McGuire agreed with a suggestion from studio guest Lyndon Byers that the Bruins should try to take the Penguins out of their game by being physical.
“Absolutely, if I were Boston that’s all I’d be talking about, it turning it into a street fight early,” McGuire said. “I would take a page out of what Philadelphia did to Pittsburgh last year. They didn’t play nice with Pittsburgh, and Pittsburgh decided that they didn’t want to play nice and it got them out of their offense and their free flow and their attack game. It got them thinking more about retribution than about scoring goals.
“If I were Boston, that’s exactly what I’d try to do. Because that’s the one thing they have — Boston, that is — that a lot of teams in the league don’t have. They have four lines that can play. They have four lines that can bring some physical dimension. And they have four lines that can contribute offensively. But the one through four physical part is huge.”
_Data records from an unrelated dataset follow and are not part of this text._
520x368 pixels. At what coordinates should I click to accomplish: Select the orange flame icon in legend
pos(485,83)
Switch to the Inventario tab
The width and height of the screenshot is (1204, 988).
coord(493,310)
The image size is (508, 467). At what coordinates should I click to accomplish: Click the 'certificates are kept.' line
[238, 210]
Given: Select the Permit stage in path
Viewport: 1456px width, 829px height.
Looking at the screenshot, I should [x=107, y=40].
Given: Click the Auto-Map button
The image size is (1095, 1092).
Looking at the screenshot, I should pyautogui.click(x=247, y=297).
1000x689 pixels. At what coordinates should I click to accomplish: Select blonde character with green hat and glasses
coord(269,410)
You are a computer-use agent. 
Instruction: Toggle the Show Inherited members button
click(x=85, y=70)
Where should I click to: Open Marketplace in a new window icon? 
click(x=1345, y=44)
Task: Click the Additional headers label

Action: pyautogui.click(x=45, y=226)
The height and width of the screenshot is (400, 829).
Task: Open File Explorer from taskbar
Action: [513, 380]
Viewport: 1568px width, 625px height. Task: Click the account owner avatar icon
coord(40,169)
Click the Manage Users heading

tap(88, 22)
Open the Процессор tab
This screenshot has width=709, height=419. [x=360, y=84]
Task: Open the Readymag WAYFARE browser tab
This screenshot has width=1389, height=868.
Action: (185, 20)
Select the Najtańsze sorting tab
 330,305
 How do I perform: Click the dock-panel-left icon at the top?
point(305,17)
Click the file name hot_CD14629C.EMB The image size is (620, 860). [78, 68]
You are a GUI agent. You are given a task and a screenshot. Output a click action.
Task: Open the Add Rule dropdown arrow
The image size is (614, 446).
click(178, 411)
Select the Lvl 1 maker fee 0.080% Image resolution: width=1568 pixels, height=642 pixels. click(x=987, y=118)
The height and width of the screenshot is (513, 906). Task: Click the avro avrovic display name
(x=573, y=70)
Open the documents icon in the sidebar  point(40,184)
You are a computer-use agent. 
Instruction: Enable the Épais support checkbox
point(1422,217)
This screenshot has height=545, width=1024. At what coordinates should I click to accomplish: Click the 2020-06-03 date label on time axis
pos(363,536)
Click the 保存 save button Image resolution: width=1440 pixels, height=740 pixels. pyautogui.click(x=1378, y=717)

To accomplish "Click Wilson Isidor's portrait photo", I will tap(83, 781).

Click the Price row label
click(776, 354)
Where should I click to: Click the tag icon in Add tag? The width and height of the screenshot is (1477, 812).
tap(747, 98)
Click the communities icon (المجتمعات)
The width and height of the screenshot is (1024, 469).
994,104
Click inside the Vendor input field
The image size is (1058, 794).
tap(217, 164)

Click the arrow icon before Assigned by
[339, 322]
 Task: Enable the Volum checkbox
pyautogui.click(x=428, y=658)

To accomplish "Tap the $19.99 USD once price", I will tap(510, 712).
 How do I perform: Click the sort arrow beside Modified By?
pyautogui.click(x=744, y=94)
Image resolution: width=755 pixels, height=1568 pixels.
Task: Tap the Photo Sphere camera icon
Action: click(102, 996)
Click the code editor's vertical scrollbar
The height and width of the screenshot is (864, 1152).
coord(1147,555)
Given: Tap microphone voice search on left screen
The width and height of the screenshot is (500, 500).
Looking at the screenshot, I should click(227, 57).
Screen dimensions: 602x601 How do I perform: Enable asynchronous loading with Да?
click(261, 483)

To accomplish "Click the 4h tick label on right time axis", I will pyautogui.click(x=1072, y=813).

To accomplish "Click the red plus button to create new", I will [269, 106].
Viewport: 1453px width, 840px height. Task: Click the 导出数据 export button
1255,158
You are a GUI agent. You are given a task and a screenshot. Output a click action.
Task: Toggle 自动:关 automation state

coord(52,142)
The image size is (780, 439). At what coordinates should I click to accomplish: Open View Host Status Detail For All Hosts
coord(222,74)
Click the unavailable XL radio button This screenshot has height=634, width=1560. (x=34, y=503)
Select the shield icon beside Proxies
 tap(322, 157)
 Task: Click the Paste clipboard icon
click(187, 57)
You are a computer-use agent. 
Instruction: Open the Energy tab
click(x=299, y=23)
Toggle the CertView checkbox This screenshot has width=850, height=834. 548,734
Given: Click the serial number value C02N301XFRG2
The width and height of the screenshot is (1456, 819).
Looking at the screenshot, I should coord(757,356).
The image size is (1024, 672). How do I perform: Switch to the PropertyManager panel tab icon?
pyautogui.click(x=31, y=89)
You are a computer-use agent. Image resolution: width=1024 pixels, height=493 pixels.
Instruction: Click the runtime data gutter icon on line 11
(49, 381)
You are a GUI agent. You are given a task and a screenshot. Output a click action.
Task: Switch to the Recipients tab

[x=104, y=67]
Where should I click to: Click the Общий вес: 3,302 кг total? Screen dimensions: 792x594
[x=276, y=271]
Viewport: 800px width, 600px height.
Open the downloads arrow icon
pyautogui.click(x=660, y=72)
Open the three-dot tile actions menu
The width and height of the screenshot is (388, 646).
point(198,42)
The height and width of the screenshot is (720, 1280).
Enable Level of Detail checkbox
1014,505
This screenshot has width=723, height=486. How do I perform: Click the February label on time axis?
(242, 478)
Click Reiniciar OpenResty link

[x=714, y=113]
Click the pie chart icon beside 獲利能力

Added McGuire: “If Boston can play a nasty game without taking penalties and goad Pittsburgh into getting off their game, that’s huge. And if Pittsburgh doesn’t retaliate and Boston gets a lot of penalties called against them and their power play is as good as we’ve seen, Boston’s going to be trouble.”
“If I were betting money, I’d say Bergeron against Crosby,” McGuire said. “They’re real good friends. It goes back to the ’05 World Junior. Crosby played on a line with Corey Perry and Patrice Bergeron. It goes back to the World Championships; they played together. They played in the Quebec Major Junior League against one another.
“A lot of people don’t know this: These guys are so close, they went on snowmobiling trips together in the winter during All-Star breaks when they weren’t playing in the All-Star Game, or during the lockout. Just so you have an idea how close these guys are. They’re extremely, extremely close.”